In sum, Visser's trilogy is a spirited defense of the "tree that continues to be," reminding us that metaphysics must earn its keep against the world's stubborn independence. For skeptics of physicalism, however, Kastrup's vision endures—not as bonkers, but as a bold wager on consciousness's primacy. The debate persists, a testament to philosophy's vitality: Neither idealism nor realism yields easily to critique, each illuminating the other's blind spots.

Conclusion: Toward a Balanced Metaphysics

Frank Visser's essays, though "critical" in the pejorative sense, enrich the discourse by forcing Kastrup's idealism to confront realism's hard-won ground.
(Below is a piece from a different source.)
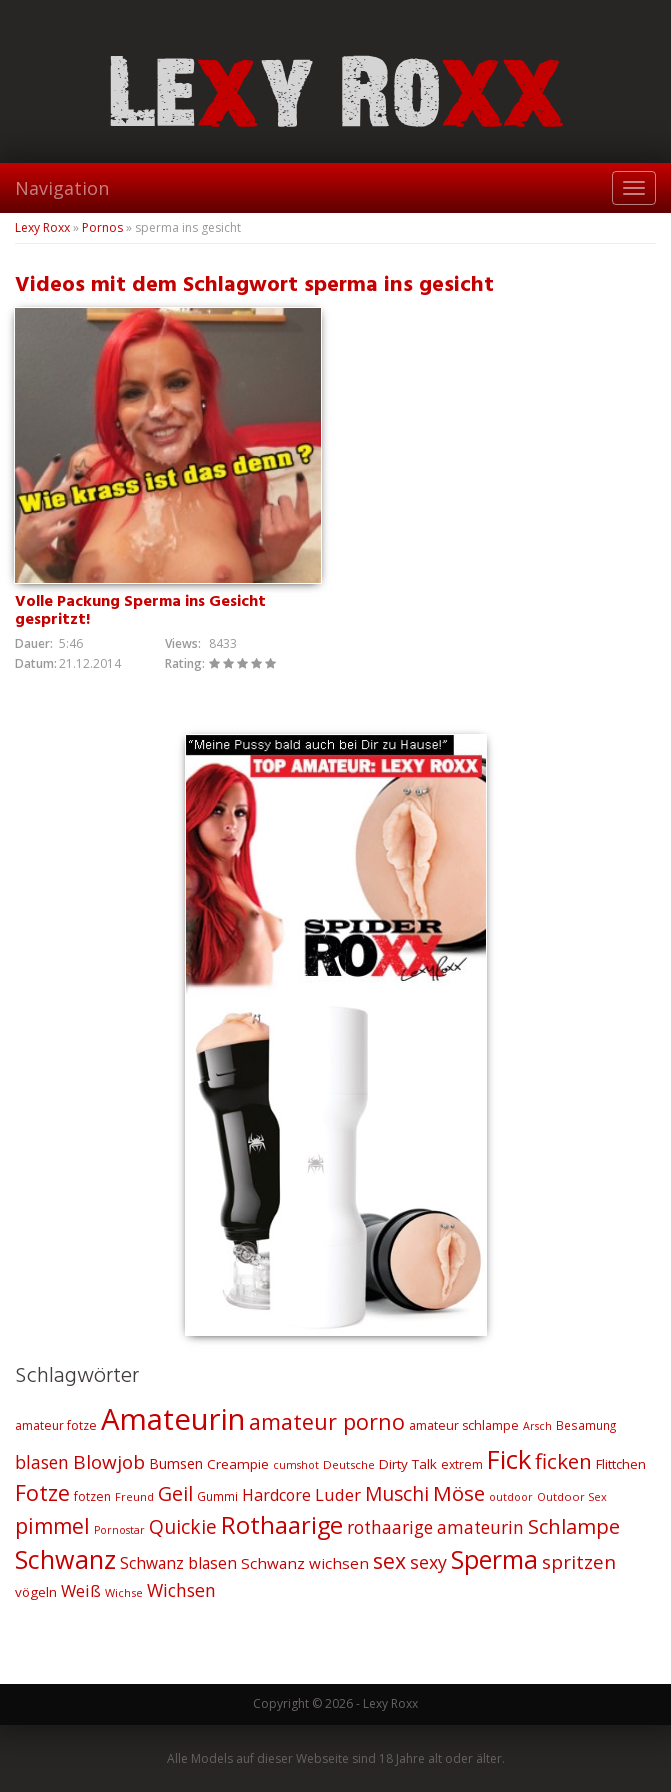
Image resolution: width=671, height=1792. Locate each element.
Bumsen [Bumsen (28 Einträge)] (176, 1463)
Their validity lies in demystifying cosmic solipsism, urging philosophers to prioritize testable claims over intuitive elegance. Yet true progress demands synthesis: Perhaps an integral realism, wedding Kastrup's phenomenal insights to Visser's empirical rigor, could transcend the bonkers. As Visser might concede, the tree falls—observed or not—inviting us to listen beyond our minds.